“Well, do it then,” Michael said. “You think I’m one of your builders, then follow my orders and let them go.”
“Request declined. Insufficient clearance level.” The machine at the centre of the mass of tubing shifted its weight. The tubes pulsed in response, pumping their morbid liquid through the machine.
It was too much for Michael. He hated this thing, what it stood for, what it was doing. It was all just so horrific. Destroying worlds and claiming their populations to fuel its twisted interpretation of its programming. The revelation it was planning on creating a bastardised machine people was just the icing on a cake baked of nightmares and death. He surged forward, his metal hands raised, intending to strike at the machine.
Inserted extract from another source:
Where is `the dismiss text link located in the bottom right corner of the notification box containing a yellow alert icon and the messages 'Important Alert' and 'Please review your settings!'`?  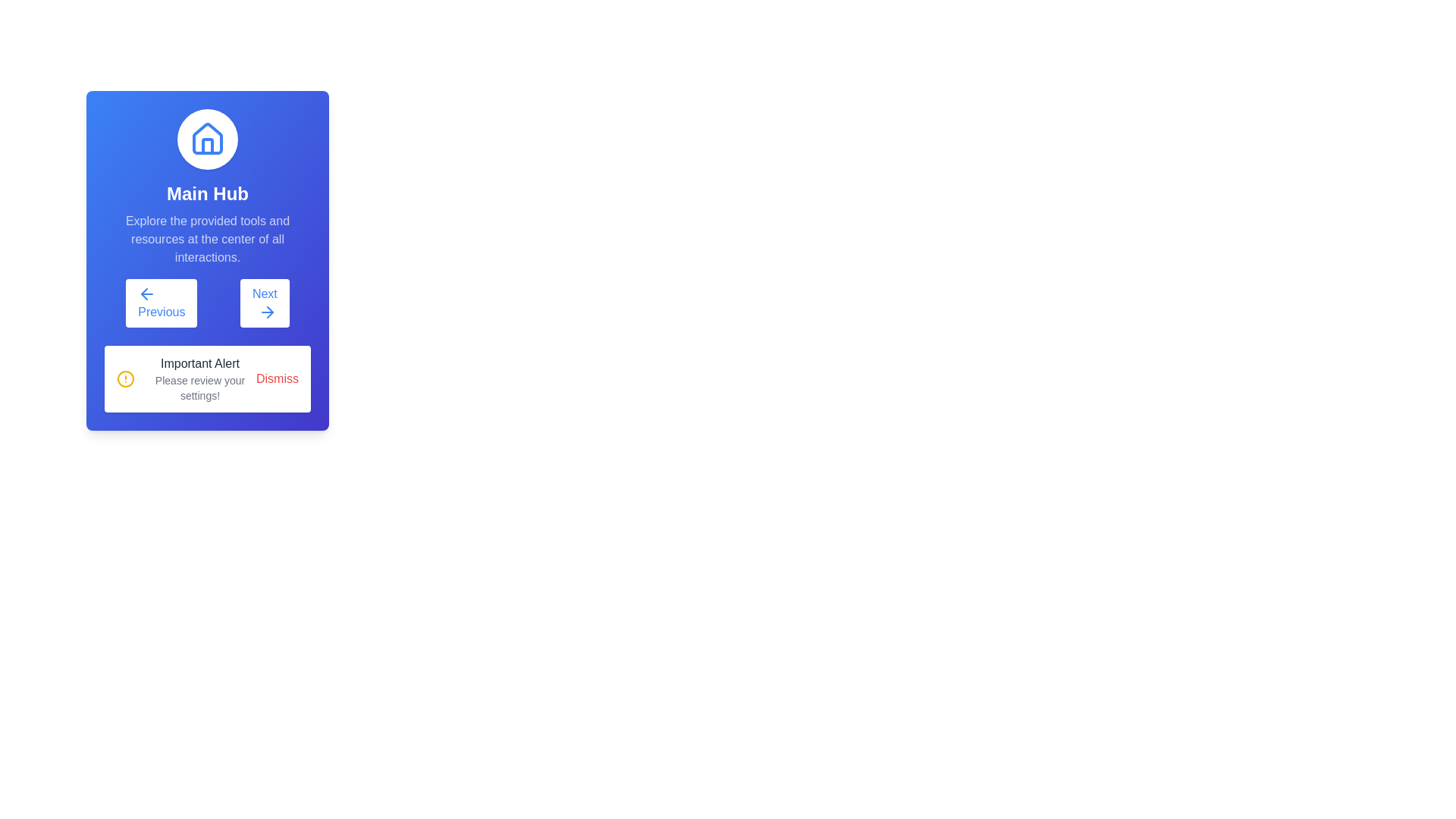
the dismiss text link located in the bottom right corner of the notification box containing a yellow alert icon and the messages 'Important Alert' and 'Please review your settings!' is located at coordinates (277, 378).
He froze, his feet not moving, his arms above his head. He felt trapped, locked inside his own body. Something was stopping him, preventing him from moving forward.
“Hostile intent detected. Engaging safety measures,” the machine said.
It made sense. Why transfer Michael into this body and allow him to walk around freely if he was a danger. Michael wished the Unmind had just placed him into one of its stasis canisters, it seemed a lot more humane a fate than what it had inflicted.
Michael stumbled as he felt the control release, the Unmind clear it had made its point. He felt the urge to pant in panic, despite not having a mouth or lungs. His mind was still wired for a human body and for a second Michael felt like he was choking as he realised, he wasn’t breathing.
As he turned what served as his head, struggling to shake free the thought from his mind, he caught a glimpse of something at the far side of the chamber. It was a hazy thing, a faint outline of a person running towards them. As it grew close, Michael thought he recognised it.
* * *
Clive was close enough now to make out the figures. The one glowing blue was Michael. He had turned towards Clive, which was strange. Clive wasn’t entirely sure how Michael had gotten here; let alone how he could see him. Clive could see something else, within Michael’s form. A kind of shadow lingering inside it, copying his movements. A faint trace of red behind Michael’s face answered Clive’s questions. It was a machine, one hosting Michael’s mind. It wasn’t a huge leap to assume the nanomachines had done something like this to Michael, the signal coming from the planet-sized ship had been focused in a tight beam on the station. It was how Clive had managed to get here.
Before Michael was something that Clive couldn’t quite grasp. It was enormous this close but seemed to lack a set form. It was a swirling mass of light, a cascading glowing storm. It had a shape, vaguely, one of a large glob covered in tentacles. It shifted and changed with each new moment, never staying the same, its alterations subtle and almost imperceptible.
Within the storm was a single larger glow, it shifted, twisting towards Clive. He had been seen.
“System intrusion detected,” it said. “Calculating invasion source.”
“Clive?” Michael said. “What the hell are you doing here? I can’t quite see you properly.”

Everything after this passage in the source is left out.